Member of Parliament, Lok Sabha
- In office 2 June 2004 – 6 November 2008
- Preceded by: Venkata Krishnam Raju Uppalapati
- Succeeded by: Kanumuri Bapiraju
- Constituency: Narasapur

Minister of Home Affairs Government of Andhra Pradesh
- In office 1984 - 1985
- Governor: Shankar Dayal Sharma Kumudben Joshi
- Chief Minister: N. T. Rama Rao
- Preceded by: N. T. Rama Rao

Member of Legislative Assembly Andhra Pradesh
- In office 1989–1994
- Preceded by: Allu Venkata Satyanarayana
- Succeeded by: Allu Venkata Satyanarayana
- Constituency: Palakollu
- In office 1983–1989
- Preceded by: Parakala Seshavatharam
- Succeeded by: Allu Venkata Satyanarayana
- Constituency: Narasapuram
- In office 1972–1977
- Preceded by: Polisetty Seshavataram
- Succeeded by: Vardhimeedi Satyanarayana
- Constituency: Palakollu

Personal details
- Born: 5 April 1937 (age 89) Palakollu, Andhra Pradesh
- Party: Indian National Congress (1972-1983) (1989-2008) Telugu Desam Party (1983-1989) Praja Rajyam Party (2008-2012) YSR Congress Party (2012-2014)
- Spouse: Leelavathi
- Children: 5 sons

= Chegondi Harirama Jogaiah =

Indian politician (born 1937)

Chegondi Harirama Jogaiah (born 5 April 1937) is an Indian politician. He served as the Home Minister of Andhra Pradesh in the 1980s. He was a member of the 14th Lok Sabha (2004–2009) representing the Narasapuram constituency. He also served as an MLA four times — Palakollu for two terms in 1972 and 1989 and Narasapuram for two terms in 1983 and 1985.

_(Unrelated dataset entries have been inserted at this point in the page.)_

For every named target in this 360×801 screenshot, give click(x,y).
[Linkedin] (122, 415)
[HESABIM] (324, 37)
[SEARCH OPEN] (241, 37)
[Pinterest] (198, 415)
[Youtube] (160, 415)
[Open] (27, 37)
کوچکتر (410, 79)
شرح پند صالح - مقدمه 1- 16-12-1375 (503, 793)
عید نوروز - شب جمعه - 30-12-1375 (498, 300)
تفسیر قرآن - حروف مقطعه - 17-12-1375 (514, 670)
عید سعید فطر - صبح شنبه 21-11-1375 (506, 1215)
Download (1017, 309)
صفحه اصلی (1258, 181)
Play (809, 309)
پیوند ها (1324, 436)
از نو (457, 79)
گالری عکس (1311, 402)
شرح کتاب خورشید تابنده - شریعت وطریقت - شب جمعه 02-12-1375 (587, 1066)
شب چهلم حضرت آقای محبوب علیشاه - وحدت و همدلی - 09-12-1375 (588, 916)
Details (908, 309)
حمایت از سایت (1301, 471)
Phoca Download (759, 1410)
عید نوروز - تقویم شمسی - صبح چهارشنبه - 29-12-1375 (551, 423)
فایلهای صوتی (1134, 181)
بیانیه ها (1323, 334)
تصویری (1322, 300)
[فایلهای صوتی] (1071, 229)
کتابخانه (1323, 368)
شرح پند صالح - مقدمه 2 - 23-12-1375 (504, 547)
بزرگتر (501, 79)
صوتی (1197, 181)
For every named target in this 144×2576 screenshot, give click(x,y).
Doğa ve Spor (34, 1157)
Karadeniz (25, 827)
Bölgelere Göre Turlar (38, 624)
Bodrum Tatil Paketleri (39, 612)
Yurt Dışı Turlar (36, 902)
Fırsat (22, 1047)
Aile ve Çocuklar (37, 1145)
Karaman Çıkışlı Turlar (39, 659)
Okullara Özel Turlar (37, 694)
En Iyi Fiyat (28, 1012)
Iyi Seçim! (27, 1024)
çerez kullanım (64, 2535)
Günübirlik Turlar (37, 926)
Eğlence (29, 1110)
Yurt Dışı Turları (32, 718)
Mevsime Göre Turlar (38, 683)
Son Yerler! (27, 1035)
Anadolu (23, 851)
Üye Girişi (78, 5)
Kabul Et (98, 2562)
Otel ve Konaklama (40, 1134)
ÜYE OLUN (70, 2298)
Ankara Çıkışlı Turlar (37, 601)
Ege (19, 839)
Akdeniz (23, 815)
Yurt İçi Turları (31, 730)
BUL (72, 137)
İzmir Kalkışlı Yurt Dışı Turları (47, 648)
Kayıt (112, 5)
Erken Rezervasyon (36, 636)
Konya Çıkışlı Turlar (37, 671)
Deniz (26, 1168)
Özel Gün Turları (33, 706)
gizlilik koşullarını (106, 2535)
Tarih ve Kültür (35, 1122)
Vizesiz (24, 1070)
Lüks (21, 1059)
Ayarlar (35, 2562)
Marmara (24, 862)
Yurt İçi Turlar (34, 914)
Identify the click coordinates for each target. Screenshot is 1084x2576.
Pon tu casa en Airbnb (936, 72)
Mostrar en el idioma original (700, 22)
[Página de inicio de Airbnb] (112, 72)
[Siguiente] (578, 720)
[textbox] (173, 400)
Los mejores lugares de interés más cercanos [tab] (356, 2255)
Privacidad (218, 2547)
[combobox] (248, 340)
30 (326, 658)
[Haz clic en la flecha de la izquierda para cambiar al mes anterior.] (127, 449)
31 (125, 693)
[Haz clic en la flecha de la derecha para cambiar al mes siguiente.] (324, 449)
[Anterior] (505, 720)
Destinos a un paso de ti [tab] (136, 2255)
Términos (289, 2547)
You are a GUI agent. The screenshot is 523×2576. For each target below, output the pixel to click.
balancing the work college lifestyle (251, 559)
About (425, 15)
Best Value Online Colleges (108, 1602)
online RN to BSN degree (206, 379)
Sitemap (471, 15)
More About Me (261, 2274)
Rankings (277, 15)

Harirama Jogaiah resigned from Lok Sabha and Congress membership on 18 August 2008 and joined Praja Rajyam Party. Later, he resigned from Praja Rajyam Party and joined YSR Congress Party, and in March 2014 he resigned from YSR Congress Party. Now he is not active in politics.

Harirama Jogaiah released his political autobiography on 1 November 2015 titled "60 Vasantala Naa Rajakeeya Prasthanam" where he wrote all his political experiences till now. The book is released by NTR's daughter Daggubati Purandheswari and he dedicated his book to NTR. Film lyricist Anantha Sriram is his relative.